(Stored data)
BEGIN

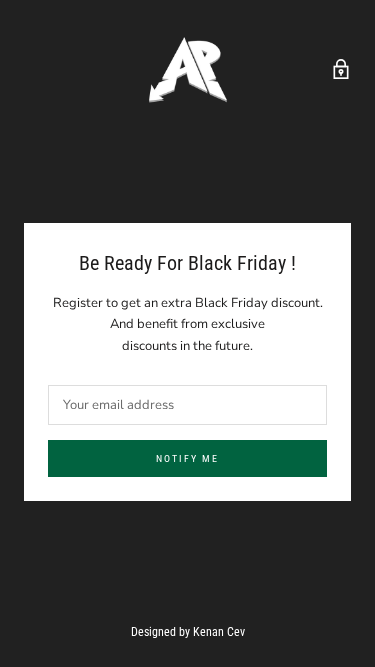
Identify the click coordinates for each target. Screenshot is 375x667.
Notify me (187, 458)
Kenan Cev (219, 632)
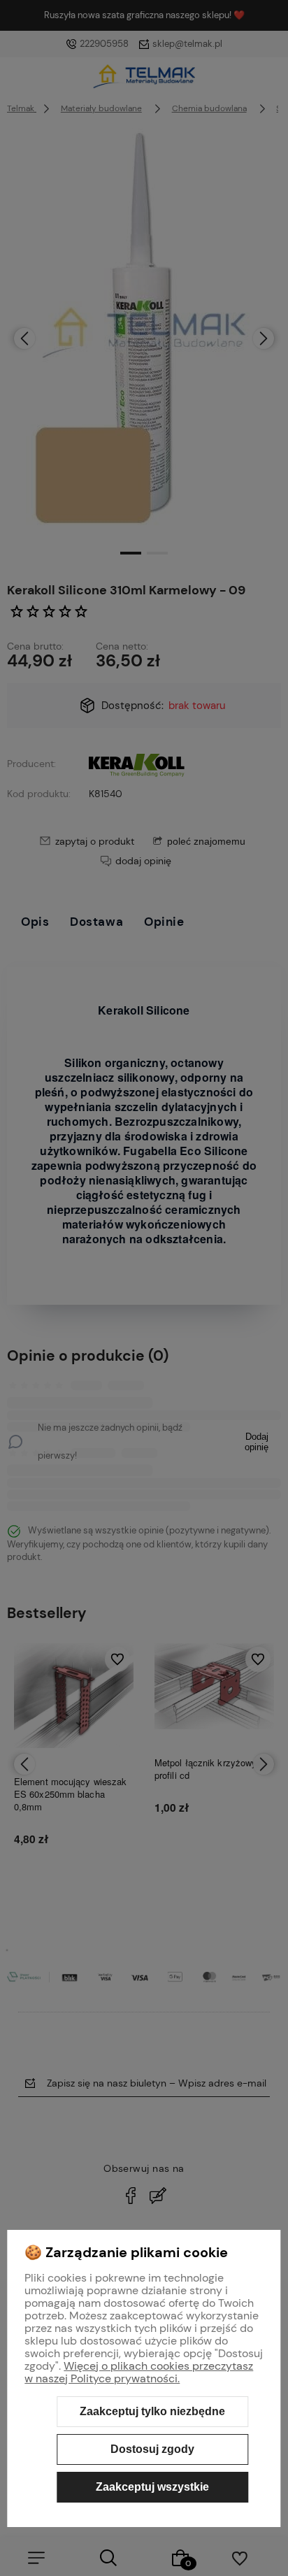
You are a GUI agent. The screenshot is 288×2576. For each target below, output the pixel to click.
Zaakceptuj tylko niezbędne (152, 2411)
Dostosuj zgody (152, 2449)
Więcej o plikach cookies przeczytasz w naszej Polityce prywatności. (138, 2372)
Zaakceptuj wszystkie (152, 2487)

END

### Task objective
Please give all of the data again, exact and free of pictures.

### Exercise solution
Identify the click coordinates for each target. Screenshot is 375x667.
Notify me (187, 458)
Kenan Cev (219, 632)
You are a GUI agent. The screenshot is 288×2576. For each target below, output the pixel to click.
Zaakceptuj tylko niezbędne (152, 2411)
Dostosuj zgody (152, 2449)
Więcej o plikach cookies przeczytasz w naszej Polityce prywatności. (138, 2372)
Zaakceptuj wszystkie (152, 2487)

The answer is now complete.